Degenerative myelopathy is a disease that affects the spinal cord in canines. The progressive disease, simply put, involves the deterioration of fibers not only within the spinal cord, but also within the nerves and brain. Degenerative myelopathy in dogs, also called chronic degenerative radiculomyelopathy, is thought to be a hereditary illness.
The root cause of the anti-inflammatory disease is uncertain, but it's believed to be associated with a genetic mutation in canines. It's often linked to genetic causes because of its breed predispositions.

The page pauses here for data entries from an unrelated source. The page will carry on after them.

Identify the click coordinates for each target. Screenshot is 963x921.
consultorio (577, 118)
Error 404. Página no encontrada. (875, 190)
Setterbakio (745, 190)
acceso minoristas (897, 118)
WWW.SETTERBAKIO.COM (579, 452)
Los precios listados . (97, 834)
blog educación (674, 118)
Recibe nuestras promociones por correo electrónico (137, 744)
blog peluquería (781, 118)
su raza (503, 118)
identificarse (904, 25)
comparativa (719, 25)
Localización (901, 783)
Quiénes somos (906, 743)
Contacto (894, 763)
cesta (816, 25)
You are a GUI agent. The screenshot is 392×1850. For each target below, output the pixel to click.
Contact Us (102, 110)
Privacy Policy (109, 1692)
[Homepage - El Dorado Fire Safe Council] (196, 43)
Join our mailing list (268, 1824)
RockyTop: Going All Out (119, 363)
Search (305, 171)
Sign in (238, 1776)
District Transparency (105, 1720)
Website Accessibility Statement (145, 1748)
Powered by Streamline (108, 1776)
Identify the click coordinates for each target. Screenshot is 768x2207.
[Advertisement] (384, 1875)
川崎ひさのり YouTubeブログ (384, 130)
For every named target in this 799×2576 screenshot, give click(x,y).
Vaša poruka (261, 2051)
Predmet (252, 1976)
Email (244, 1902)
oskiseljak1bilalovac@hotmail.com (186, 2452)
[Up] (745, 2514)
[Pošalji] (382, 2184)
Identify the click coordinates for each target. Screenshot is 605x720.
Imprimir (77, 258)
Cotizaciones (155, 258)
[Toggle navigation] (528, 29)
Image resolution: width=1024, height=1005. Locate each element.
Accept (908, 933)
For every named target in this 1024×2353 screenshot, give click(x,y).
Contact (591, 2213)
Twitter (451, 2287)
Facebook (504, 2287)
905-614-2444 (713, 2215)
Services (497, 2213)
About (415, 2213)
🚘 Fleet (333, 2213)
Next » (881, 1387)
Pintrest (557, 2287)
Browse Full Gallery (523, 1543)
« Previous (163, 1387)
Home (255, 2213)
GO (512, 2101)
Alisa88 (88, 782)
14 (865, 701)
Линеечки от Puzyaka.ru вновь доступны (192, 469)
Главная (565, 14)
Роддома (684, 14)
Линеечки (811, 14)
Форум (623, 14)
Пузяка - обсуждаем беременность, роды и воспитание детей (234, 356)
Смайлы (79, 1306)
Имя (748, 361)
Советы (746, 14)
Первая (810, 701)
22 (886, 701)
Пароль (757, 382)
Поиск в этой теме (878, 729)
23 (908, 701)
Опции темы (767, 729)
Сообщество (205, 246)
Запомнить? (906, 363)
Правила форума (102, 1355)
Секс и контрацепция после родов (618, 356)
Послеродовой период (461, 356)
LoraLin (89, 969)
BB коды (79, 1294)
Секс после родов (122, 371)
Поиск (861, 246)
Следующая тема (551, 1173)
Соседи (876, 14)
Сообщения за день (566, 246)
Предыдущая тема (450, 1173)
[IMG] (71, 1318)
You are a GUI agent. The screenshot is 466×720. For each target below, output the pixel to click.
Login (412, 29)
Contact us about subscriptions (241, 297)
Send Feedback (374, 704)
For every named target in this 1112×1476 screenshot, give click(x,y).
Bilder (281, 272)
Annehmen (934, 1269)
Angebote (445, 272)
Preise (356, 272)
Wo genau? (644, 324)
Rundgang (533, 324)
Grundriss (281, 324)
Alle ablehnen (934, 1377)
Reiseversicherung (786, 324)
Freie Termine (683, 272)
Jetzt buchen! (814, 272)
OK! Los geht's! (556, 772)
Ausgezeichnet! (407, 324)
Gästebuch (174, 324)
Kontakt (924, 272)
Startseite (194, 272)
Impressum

Various types of purebred dogs seem to experience degenerative myelopathy with much more frequency. It's especially prevalent in Cardigan and Pembroke Welsh corgis, German shepherds, Labrador retrievers, Belgian sheepdogs, boxers, Old English sheepdogs and Rhodesian ridgebacks. Despite this, it occasionally appears not only in other purebreds, but in canines of blended heritage, too. Most dogs who have the disease are older, although it sometimes occurs in younger individuals, too. It appears equally in members of both genders.
Be on the lookout for key symptoms of the disease. Some beginning signs of the condition are faltering, problems getting up, scraping of the back feet and the quivering of the back legs. A prominent early indication of this condition is the gradual feebleness of the back limbs.
Since degenerative myelopathy is a progressive ailment, its symptoms change and grow with time. Later indications of this condition are problems holding in waste, constipation, nervousness, feebleness of the front limbs, messy physical appearance and depression. Degenerative myelopathy eventually leads to the loss of both standing and walking capabilities in dogs. Once the disease gets to a late point, dogs have zero control over their back limbs. It does not bring upon pain, however.
Veterinary attention is necessary in dogs upon the first sign of degenerative myelopathy. Veterinarians often focus on stopping the disease from worsening in severity, as no actual cure exists as of yet. The management goal generally is to help dogs continue living happy and comfortable lives for as long as possible. Some dogs with this condition use wheelchairs -- or doggie mobility carts -- to get around easily. Others use slings or supportive braces, for example. Veterinarians sometimes suggest physical therapy exercises that focus on the back legs. If your pooch has degenerative myelopathy, a veterinarian can determine the most appropriate management methods for your pet.